So it's Wednesday morning. This morning I discovered that it isn't getting up in the morning that pisses me off, it's the reason why I am getting up. My alarm goes off the same time every morning. Normally it goes off, I shout obscenities at it, and eventually get up. This morning it went off, I knew that I had to go to the hospital and not to class, and I had no problem with getting out of bed. Maybe I should do something different every day for the rest of my life...
But yeah. I had to go to the hospital so they could look at my jaw some more and compare it to my x-rays from Friday night and make sure it's straight. Which, of course, it isn't -- but it wasn't straight to begin with. My bottom teeth overlap the top, and they don't even meet in the middle. Maybe next time I have to go and have it looked at I will ask them what it would take to put it right -- but I think the answer is going to be major surgery on my face, which ain't gonna happen.
Looking in the mirror this morning and I could almost convince myself that I have just been staying awake too late and that's why I have dark rings under my eyes.

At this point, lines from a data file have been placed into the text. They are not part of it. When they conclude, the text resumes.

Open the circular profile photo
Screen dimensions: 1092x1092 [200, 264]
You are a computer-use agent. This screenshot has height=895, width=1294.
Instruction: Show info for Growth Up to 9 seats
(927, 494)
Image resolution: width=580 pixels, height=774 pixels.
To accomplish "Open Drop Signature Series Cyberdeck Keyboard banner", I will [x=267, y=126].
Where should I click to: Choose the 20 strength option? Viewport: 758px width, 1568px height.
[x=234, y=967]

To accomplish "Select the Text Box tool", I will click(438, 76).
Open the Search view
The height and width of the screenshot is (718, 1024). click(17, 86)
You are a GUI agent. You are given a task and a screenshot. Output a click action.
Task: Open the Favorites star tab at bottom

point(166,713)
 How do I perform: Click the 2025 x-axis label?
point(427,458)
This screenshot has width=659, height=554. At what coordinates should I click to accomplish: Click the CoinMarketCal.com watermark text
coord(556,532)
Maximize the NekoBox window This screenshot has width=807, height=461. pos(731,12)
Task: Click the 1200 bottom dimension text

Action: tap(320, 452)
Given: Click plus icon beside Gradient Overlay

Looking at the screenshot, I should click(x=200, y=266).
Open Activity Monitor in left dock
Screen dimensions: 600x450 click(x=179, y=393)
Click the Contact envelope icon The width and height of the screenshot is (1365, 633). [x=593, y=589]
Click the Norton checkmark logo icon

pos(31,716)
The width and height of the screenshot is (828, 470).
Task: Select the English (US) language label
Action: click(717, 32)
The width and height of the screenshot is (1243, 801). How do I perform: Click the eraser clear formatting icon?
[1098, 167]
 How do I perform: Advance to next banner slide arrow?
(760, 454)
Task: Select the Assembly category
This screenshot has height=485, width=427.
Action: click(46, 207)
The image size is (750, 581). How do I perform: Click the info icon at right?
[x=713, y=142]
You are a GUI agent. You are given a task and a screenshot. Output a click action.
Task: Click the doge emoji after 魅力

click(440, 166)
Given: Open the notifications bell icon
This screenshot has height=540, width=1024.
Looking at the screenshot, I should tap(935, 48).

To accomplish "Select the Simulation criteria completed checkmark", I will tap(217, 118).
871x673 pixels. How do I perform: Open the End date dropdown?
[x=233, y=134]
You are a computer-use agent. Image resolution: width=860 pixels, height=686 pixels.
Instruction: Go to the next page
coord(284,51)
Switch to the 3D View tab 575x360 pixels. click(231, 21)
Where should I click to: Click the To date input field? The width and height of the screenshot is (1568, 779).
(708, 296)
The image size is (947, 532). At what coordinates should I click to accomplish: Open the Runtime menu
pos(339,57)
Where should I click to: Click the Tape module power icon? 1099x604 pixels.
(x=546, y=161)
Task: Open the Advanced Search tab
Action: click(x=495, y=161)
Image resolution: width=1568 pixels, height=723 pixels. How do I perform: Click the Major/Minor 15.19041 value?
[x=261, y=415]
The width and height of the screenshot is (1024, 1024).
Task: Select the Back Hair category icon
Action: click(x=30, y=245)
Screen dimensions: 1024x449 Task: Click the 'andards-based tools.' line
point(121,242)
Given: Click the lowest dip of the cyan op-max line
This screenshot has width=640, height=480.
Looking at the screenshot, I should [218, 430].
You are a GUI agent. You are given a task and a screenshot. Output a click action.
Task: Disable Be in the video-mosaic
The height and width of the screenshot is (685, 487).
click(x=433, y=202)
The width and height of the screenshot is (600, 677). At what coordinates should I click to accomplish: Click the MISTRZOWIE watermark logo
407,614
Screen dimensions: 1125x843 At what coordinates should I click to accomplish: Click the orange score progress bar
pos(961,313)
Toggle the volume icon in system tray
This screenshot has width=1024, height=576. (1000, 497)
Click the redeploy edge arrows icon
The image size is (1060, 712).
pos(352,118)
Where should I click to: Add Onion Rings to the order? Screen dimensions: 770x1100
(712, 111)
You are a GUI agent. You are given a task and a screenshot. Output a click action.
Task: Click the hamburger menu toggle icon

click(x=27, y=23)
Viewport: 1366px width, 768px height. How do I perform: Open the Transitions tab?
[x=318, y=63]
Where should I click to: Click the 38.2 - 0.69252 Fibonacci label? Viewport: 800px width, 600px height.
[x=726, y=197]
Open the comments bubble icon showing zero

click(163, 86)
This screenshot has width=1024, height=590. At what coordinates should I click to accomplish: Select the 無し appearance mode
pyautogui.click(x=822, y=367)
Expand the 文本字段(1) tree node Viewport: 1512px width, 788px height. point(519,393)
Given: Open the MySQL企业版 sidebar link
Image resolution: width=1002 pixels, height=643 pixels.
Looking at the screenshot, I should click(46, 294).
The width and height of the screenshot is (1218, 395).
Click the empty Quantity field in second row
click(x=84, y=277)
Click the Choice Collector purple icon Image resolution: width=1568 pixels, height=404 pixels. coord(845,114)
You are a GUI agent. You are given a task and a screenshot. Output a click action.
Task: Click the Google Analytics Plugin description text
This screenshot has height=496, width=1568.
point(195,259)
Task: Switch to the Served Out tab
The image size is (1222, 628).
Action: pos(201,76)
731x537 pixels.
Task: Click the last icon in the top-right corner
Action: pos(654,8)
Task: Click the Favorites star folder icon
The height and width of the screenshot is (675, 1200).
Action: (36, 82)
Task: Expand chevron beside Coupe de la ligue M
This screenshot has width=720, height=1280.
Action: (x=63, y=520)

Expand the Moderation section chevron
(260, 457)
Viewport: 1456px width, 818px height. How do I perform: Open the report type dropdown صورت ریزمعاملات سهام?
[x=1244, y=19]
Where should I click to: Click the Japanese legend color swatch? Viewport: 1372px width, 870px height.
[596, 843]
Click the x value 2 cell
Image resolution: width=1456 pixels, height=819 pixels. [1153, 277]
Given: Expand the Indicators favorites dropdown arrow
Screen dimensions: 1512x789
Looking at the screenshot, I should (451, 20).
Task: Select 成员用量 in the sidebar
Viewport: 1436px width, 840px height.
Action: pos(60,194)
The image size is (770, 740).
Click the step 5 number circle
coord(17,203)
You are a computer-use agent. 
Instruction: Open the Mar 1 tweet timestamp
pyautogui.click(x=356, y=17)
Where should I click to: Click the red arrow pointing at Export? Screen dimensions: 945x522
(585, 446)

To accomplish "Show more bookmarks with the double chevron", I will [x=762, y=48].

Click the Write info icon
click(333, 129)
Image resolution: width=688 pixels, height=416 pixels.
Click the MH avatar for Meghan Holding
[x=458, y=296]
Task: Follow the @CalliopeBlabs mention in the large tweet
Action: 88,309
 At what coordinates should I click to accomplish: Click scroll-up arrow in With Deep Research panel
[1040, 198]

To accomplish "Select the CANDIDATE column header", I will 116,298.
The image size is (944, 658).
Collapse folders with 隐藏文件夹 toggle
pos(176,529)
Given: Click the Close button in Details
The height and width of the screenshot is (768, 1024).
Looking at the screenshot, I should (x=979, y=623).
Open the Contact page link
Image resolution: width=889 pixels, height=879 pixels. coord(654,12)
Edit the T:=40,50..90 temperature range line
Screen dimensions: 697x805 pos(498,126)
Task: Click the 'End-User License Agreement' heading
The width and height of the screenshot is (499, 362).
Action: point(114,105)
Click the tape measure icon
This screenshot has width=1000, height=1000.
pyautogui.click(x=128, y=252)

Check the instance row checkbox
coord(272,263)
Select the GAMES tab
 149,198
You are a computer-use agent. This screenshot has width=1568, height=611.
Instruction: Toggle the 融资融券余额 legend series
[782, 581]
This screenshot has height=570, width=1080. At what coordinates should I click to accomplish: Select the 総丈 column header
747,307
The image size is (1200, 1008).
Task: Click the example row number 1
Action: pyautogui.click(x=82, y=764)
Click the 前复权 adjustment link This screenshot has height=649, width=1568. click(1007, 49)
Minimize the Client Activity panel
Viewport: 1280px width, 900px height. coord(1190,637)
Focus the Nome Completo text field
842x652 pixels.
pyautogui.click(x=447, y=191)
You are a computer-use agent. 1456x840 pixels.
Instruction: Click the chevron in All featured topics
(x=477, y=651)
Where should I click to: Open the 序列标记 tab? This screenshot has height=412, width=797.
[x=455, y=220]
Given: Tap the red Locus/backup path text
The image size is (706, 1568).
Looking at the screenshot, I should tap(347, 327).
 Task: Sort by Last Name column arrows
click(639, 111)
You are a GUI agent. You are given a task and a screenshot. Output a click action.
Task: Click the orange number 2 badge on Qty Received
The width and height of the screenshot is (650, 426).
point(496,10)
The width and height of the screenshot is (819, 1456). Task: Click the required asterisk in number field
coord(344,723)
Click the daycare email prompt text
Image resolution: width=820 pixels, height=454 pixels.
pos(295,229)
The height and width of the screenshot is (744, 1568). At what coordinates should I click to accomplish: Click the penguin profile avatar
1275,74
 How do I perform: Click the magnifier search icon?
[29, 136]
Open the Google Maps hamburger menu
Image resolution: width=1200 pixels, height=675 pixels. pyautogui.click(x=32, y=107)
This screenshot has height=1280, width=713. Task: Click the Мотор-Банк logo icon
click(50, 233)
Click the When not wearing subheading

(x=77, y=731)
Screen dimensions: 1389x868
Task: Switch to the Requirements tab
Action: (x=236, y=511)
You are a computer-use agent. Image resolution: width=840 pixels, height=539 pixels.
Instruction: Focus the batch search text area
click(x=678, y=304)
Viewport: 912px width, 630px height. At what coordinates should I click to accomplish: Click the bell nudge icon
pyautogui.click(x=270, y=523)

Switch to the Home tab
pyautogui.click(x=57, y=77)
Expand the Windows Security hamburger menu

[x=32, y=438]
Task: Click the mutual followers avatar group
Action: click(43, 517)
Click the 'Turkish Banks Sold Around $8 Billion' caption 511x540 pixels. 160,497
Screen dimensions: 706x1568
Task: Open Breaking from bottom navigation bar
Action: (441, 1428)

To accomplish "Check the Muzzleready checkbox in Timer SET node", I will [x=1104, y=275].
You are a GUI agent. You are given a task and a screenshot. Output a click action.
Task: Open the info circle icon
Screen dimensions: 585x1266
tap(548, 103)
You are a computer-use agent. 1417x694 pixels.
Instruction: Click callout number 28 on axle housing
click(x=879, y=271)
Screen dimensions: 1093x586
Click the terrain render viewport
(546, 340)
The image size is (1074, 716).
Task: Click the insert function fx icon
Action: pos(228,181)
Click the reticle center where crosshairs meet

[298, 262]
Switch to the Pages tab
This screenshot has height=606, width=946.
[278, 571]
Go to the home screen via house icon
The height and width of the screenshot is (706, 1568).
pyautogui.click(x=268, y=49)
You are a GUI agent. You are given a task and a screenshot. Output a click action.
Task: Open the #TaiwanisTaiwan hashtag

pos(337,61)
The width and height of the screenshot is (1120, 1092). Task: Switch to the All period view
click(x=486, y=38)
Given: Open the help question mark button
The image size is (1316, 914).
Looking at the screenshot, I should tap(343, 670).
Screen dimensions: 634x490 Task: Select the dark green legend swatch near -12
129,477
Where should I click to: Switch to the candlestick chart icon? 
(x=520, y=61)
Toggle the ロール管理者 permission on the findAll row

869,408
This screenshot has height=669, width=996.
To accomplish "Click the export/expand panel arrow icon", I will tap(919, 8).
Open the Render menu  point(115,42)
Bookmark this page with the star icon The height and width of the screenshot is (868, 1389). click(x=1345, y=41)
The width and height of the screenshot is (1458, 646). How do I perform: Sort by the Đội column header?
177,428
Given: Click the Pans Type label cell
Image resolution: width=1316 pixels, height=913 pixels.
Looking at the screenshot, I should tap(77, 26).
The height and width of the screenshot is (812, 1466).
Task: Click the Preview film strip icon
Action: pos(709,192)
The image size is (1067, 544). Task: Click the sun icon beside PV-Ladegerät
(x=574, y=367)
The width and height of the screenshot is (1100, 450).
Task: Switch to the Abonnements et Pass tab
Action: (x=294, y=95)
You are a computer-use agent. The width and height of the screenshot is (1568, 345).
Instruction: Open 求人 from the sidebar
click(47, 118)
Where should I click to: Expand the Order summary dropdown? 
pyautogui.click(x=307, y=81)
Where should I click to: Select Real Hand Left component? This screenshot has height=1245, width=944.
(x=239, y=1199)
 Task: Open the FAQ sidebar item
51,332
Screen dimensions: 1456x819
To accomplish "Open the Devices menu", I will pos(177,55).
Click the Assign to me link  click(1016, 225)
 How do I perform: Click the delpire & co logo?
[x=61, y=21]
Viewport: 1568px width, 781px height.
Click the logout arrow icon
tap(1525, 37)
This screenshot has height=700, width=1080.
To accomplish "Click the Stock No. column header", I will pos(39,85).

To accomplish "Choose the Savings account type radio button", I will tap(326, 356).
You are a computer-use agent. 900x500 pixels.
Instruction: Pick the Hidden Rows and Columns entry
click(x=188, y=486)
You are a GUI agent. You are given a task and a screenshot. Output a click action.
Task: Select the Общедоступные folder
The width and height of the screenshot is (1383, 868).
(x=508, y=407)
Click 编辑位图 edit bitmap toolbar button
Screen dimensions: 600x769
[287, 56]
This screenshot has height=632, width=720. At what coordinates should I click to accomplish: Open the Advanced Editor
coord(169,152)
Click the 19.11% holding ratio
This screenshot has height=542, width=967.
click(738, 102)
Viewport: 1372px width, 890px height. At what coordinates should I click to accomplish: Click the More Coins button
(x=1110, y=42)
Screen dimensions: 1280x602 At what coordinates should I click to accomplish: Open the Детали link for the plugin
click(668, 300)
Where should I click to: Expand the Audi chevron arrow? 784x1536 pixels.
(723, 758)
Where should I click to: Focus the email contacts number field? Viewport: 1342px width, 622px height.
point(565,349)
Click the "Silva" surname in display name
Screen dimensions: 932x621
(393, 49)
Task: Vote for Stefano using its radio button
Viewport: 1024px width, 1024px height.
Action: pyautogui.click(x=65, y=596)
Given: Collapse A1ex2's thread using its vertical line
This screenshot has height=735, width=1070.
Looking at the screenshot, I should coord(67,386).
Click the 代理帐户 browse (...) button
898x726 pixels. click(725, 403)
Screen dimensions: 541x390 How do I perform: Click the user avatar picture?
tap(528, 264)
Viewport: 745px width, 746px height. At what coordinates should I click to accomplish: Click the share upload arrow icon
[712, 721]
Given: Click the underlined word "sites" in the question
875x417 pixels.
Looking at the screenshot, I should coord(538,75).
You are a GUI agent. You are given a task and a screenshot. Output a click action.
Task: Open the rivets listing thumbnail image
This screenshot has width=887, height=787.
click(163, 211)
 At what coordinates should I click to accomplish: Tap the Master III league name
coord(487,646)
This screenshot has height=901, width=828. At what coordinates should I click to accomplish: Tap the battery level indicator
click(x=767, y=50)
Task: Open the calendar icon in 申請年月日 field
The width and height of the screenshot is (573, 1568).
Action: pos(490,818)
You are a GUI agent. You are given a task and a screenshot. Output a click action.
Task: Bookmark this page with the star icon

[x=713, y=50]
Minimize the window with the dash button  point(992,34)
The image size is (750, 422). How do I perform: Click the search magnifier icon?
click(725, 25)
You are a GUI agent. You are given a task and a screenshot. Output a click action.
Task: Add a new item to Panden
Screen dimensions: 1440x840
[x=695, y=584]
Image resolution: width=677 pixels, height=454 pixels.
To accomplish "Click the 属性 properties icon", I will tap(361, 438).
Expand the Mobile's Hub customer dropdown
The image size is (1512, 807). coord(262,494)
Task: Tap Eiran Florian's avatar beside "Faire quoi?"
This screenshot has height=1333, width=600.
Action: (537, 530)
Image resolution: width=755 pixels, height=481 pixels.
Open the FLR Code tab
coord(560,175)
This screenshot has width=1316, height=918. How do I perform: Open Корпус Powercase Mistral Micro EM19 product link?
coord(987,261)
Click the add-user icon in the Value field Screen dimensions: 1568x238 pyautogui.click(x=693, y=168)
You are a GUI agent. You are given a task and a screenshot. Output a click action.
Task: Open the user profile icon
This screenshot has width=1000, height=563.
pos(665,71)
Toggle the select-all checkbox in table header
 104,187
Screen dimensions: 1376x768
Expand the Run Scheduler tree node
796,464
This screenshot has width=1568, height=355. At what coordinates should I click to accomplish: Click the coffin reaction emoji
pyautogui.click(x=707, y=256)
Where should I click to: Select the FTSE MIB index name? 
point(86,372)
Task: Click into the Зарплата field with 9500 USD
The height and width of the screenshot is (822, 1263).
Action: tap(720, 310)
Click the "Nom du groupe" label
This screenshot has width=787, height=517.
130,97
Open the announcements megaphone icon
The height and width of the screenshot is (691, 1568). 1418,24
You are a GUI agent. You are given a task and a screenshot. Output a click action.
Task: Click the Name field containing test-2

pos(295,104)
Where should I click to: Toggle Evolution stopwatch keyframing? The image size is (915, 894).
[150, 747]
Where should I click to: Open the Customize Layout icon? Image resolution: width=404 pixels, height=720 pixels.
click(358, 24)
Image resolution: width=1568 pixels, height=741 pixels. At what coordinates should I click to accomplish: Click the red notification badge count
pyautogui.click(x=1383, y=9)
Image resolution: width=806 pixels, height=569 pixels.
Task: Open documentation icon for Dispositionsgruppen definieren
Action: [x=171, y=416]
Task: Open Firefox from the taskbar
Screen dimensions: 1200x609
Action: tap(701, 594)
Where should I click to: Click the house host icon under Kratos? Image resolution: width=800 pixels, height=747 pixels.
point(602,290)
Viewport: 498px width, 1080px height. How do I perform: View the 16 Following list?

But I'm not quite there yet -- you can still pretty much tell I had the crap beaten out of me.
My head still hurts more or less all over. And I hate it when the doctor asks where it hurts, I say right here, and here, and here, so she feels the need to press those places. Fuck. Yes. Yes, that is exactly where I told you it hurts. Stop doing that.
I'm still not allowed to eat anything much harder than mashed potato. I've been pushing my luck by trying other things -- like fish, and chocolate, though not together -- but gingerbread is probably just asking for trouble. Still, I expect by this time next week all the bruising and cuts will be gone. I don't know how much longer I will have to stay on mushy food, but maybe if I concentrate really hard I can will the fracture in my jaw to heal over.
I don't know how much longer it will be before I stop being so jumpy. I don't like being outside my flat, even here in the library I get uneasy every time that someone walks in. I won't begin to talk about the fear of walking home at night after class or you most likely lose all respect for me entirely.
The funny thing about it all is that I don't really feel the least bit angry about it and I don't know why. I'd far rather that it had never happened than get any sort of revenge on my attackers.